Celery fits into two groups: blanched and self blanching, and can be Pink, Red, or White.

White matures first, then pink then red.

Self-blanching white or green types that do not require earthing up are less hardy than the others and have a milder flavour.

Generally they perform best in a long cool damp growing season.


Week 10:

Sow seeds of blanching varieties in pots / trays of seed compost and germinate at a temperature of 16°C (60°F).

Pre-soak the seeds overnight prior to sowing.

Germination should take about two weeks.

Germinated Seedlings

Week 14-15:

Prick out the seedlings when large enough to handle into75mm (3") pots of potting compost.

Reduce the temperature to around 10°C (50°F) and grow the young plants in the greenhouse until well-established.

Pricked out Seedlings

Week 15:

Sow seed (under cloches) of self-blanching varieties directly into a pre-prepared seed bed.

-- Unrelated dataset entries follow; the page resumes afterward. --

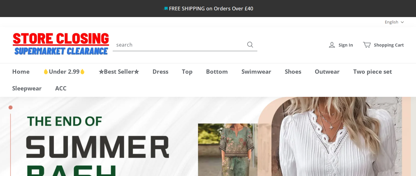Screen dimensions: 416x176
Task: Click inside the search input field
Action: click(x=180, y=45)
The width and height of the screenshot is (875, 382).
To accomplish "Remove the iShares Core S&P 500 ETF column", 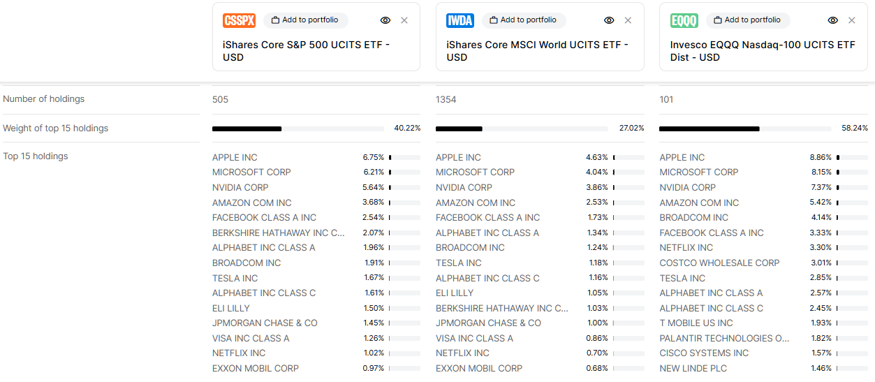I will [x=404, y=21].
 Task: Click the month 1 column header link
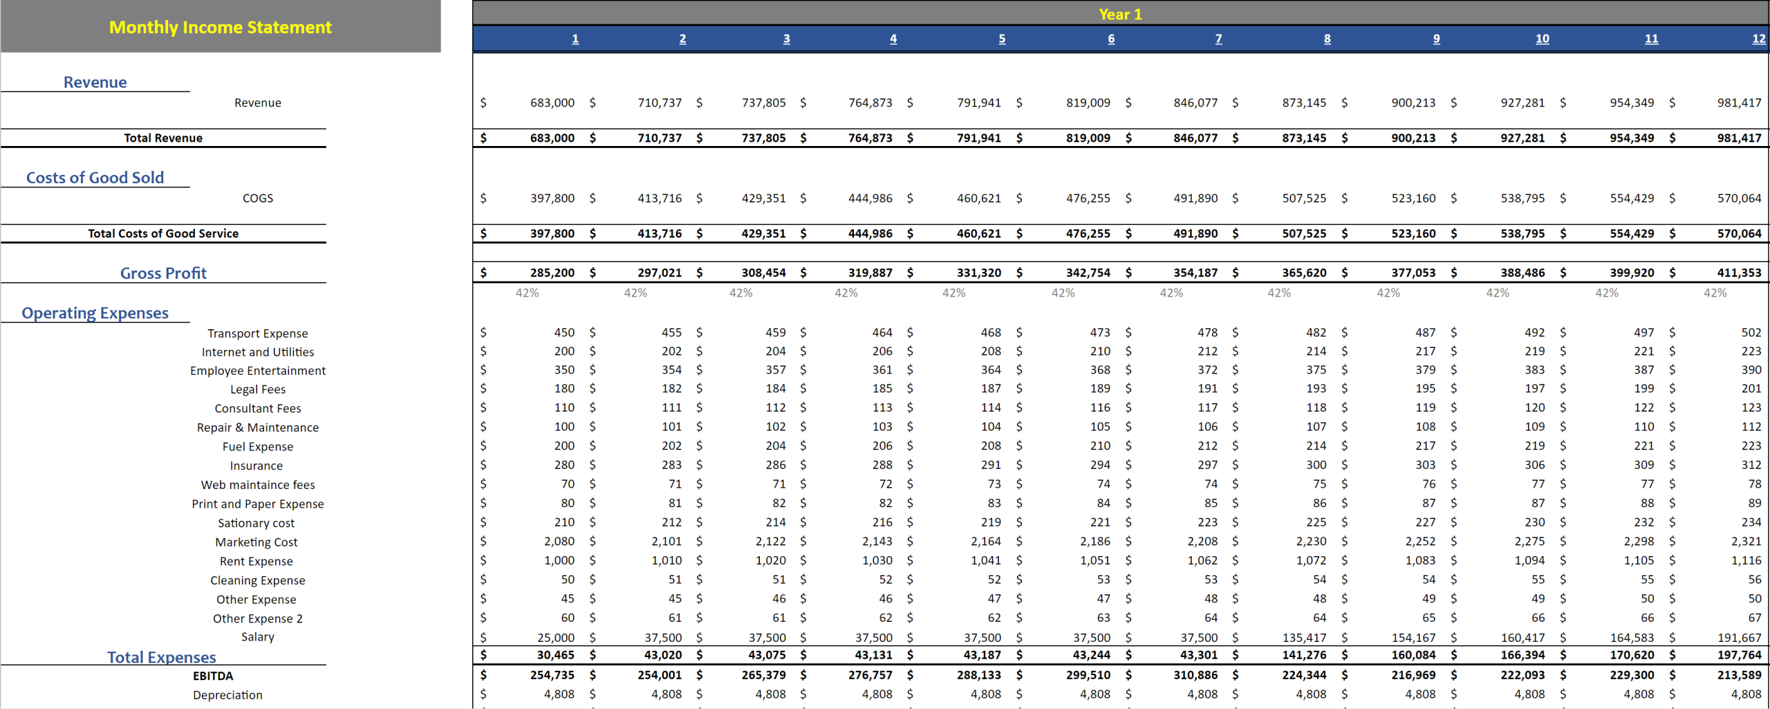pos(574,39)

Thin out seedlings to 200mm (8") apart when large enough to handle.

Germinated seedlings

Week 16:

Place pricked out seedlings into a cold frame to harden off.

Week 21:

Plant out blanching celery 250mm (10") apart along the previously prepared beds, ensure that the root ball is set firmly then give a thorough watering in.

Surrounding the plants with a bottomless pots / buckets at this stage will offer some protection from the wind and later help to keep the plant/s compact which in turn will help blanching.

Keep the beds well watered, and remove any side-growths that appear from the base during the growing season.

Throughout the growing season feed the plants regularly with a 1:2:2 fertiliser.

Plant protection

Week 27-28:

When trench celery plants reach a height of around 300mm (12”) high they will need earthing up, or surrounded with tubes or some dark wrapping material to exclude light and assist blanching.

First remove all weed growth from the cropping area, taking great care not to get soil in the hearts of plants.

Soak the plants well if conditions are dry, remove any suckers, then loosely tie in the leaf stalks or wrap them in a paper collar (newspaper will do).

This will prevent the soil getting into the heart of the plant when earthing up.

Plants growing on

Draw up friable (crumbly) soil from either side of the trench to form sloping ridges up the sides of the celery.

Add more at intervals until soil reaches just below lowest leaves.

Allow an interval of about three weeks between each earthing up stage.

Protect the plants with slug bait.

Harvested Plants

The heads of trench-grown celery are usually sufficiently blanched eight weeks after the first earthing up.

Week 40:

Prepare trenches for planting out the following year's crop in an open sunny position.

Take out a trench 300mm (12") wide, and 600mm (24") deep, placing the bottom layer on one side of the trench and the topsoil on the other.

Fork soil at the bottom 150mm (6") deep and spread a layer of well rotted manure or garden compost.

Break up subsoil as you return it, mixing with it, a bucketful of farmyard manure to each metre (3ft) run and 2 oz of bonemeal.

Similarly when returning top soil, mix in well rotted manure, and add 1 oz. of bonemeal per metre run.

Rake bed over thoroughly in each direction, but don't do this if the surface sticky.

For self-blanching white and green varieties, it is sufficient to dig the plot one spit deep, and dig in liberal amounts of well-rotted manure or compost.